In this contribution, we show how seismic data acquired in dense networks can be used to monitor the evolution of meteorological events, including rainfall and thunderstorm, with an unprecedented detail. We will use data acquired in the Cerdanya basin (eastern Pyrenees) between April and late June 2021 in the framework of the SANIMS project (Spanish M. of Science, Innovation and Universities, Ref.: RTI2018-095,594-B-I00), that focused on the application and development of methods based on ambient noise seismic data to image and monitor natural and human-altered environments. The motivation to use this dataset as a tool to investigate meteorological events comes from the fact that during the quality control procedure of the data, we noticed a time correspondence between intervals of increased noise and the rainfall episodes experienced by the field teams.

The Cerdanya basin is a relatively small Neogene basin located in the eastern part of the Pyrenean Axial Zone, extending about 35 km along the NE-SW / ENE-WSW direction with a maximum width of 5–7 km and an approximate area of around 250 km2. The basin is crossed by the Segre River, one of the main tributaries of the Ebro River and its mean altitude is of 1100 m, with surrounding mountains reaching 2500–2900 m. It is limited to the East by the Alp-Têt fault, a major accident in the eastern Pyrenees formed by NE-SW right-stepping en-echelon faults and E-W oriented faults that play a major role in the recent tectonic evolution of the zone. The maximum thickness of the basin, located in its SW zone, has been estimated to 650 m from 2D seismic and magnetotelluric profiles18.
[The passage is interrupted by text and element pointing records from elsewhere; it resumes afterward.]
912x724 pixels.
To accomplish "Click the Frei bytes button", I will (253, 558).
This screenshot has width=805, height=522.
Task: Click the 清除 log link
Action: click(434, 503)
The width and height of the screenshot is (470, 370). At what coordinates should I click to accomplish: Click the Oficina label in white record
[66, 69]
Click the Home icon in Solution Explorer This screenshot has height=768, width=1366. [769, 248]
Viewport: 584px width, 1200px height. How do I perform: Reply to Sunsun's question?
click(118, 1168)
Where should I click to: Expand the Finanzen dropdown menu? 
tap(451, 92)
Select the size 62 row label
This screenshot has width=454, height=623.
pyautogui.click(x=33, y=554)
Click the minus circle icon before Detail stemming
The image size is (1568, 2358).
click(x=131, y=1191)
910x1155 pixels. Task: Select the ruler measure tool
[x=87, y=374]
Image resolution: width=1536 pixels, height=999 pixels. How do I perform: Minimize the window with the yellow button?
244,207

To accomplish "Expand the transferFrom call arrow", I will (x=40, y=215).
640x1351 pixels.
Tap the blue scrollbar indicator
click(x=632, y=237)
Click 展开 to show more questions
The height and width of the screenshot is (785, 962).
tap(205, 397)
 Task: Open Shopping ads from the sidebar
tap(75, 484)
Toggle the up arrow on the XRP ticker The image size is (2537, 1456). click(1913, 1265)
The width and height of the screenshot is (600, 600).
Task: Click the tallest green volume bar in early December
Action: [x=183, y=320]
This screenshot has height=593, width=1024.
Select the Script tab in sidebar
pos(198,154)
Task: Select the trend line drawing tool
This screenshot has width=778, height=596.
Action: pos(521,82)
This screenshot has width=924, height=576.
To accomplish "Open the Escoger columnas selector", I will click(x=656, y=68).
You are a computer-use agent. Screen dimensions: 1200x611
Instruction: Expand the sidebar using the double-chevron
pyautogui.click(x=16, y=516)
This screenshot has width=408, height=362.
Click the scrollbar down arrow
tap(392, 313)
Due to surrounding orography and geographical location of the basin, wind circulation is driven by slope and along-valley winds19 under weak synoptic winds. Extreme minimum absolute temperatures occur during winter, leading to strong cold-air pools20. Precipitation events occur both in warm and cold seasons, some of them associated with meridional synoptic flows impinging perpendicularly to the mountain ranges21,22,23.

Datasets

Seismic dataset

During the SANIMS project, the Cerdanya Basin has been explored using two different seismic networks, each designed with specific objectives. First, a network of broad-band seismic stations, including 10 sites in the Cerdanya zone and 14 additional sites distributed around, was operated between September 2019 and November 2020 (red dots in Fig. 1). The deployment includes stations distributed along the axis of the basin, with an interstation distance close to 4 km.

Figure 1
figure 1

Cerdanya basin topographic map showing the broad-band stations (red dots) and the high-density seismic network (blue dots). Green stars show the location of the Puigcerdà (YA code) and Das (DP code) meteorological stations. Black boxes and the corresponding labels show the locations of towns. The topographic database was retrieved from CIAT-CSI SRTM (http://srtm.csi.cgiar.org)24.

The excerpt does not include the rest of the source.